Avec le quatuor, ce n’est pas seulement l’effectif qui s’élargit : c’est aussi la dimension temporelle de l’écriture, sa capacité de développement. L’Allegro moderato, révèle un grain particulier, porté par le niveau sonore de l’ensemble, généreux sans jamais perdre sa transparence. Devant le piano, le violoncelle, placé au centre, constitue le point d’équilibre de la formation. Le violon, installé à cour en raison de la latéralité de son interprète, et l’alto, à jardin, ouvrent l’éventail des timbres. Ce placement renouvelé semble bien pensé, notamment pour restituer la répartition intelligente et équilibrée des quatre parties de la partition. La vivacité thématique demeure une constante de Weber.
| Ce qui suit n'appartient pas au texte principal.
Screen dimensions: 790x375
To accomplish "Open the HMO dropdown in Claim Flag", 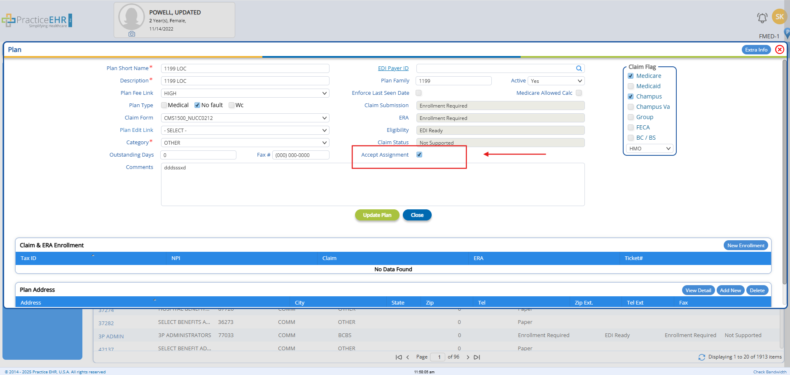I will (x=650, y=148).
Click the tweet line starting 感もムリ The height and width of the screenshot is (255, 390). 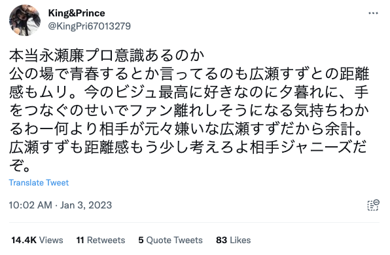coord(188,92)
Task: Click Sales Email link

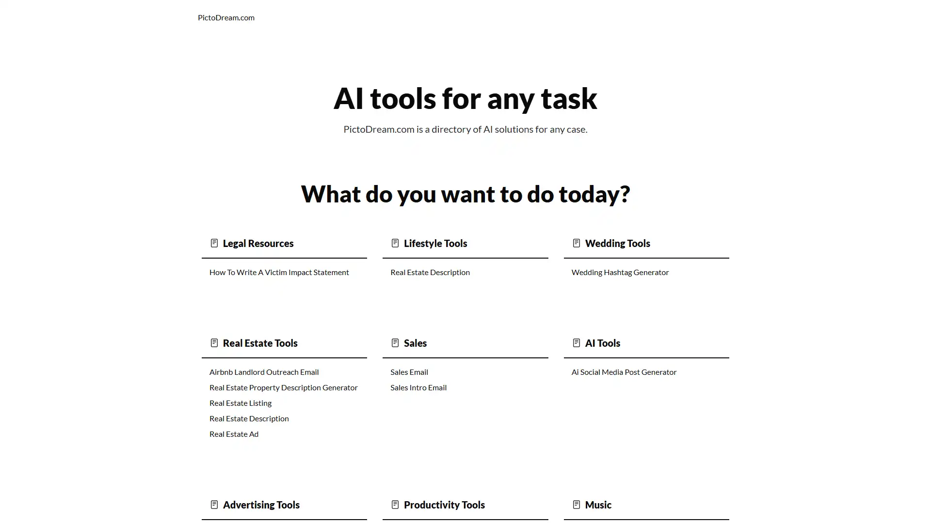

Le piano de Pascal Gallet se déploie avec ferveur, comme placé au cœur même des cordes, leur cœur battant. L’altiste Pascale Guérin joue avec finesse et agilité, en limitant volontairement le vibrato. Le piano privilégie les enchaînements d’arpèges, notamment de septième, qui irriguent discrètement le discours. L’Adagio s’ouvre de manière originale : le violon de Pierre-Stephane Schmidlet expose seul le matériau avant que les autres cordes ne le rejoignent, puis, seulement, le piano. Cette entrée progressive crée un petit effet d’annonce dramatique. Le silence temporaire du piano constitue l’une des trouvailles de l’écriture. Esthétique de la surprise… Le legato du violon, semble naître de l’alliage serré entre la souplesse du geste et la sonorité, dans un rapport mimétique de l’interprète avec son instrument. Le Menuetto. Presto est bref, vif, caractérisé, fondé sur l’alternance de textures striées et lisses. Le compositeur y déploie un véritable florilège de son vocabulaire, toujours clair et lisible. Le Rondo. Allegro débute comme une fugue d’école, rapidement absorbée par le piano, ses arpèges et ses trémolos qui captent tout le ciel acoustique sur leur passage. Tout se calme et se tempère, se posant un nouvel élément thématique, plein de charme. Chez Weber, cette grâce reste un réflexe de politesse classique, une disposition volontaire au sourire. Les interprètes sont totalement engagés dans cette course-poursuite, tendue, haletante, virtuose, et prêts, en un clignement d’œil, à regagner sagement leur estrade au salon de musique. Le grand cahier d’écriture s’achève par la fugue – d’école -, cependant constamment harmonisée et adoucie par le piano, comme un dernier clin d’œil.

L’hommage ce soir, par le moyen de la musique de chambre, va chercher dans le noyau des œuvres, en particulier celles de jeunesse, la poétique de la diversité et de l’inattendu, propre au compositeur, sagement dissimulé par le vernis d’un sourire courtois.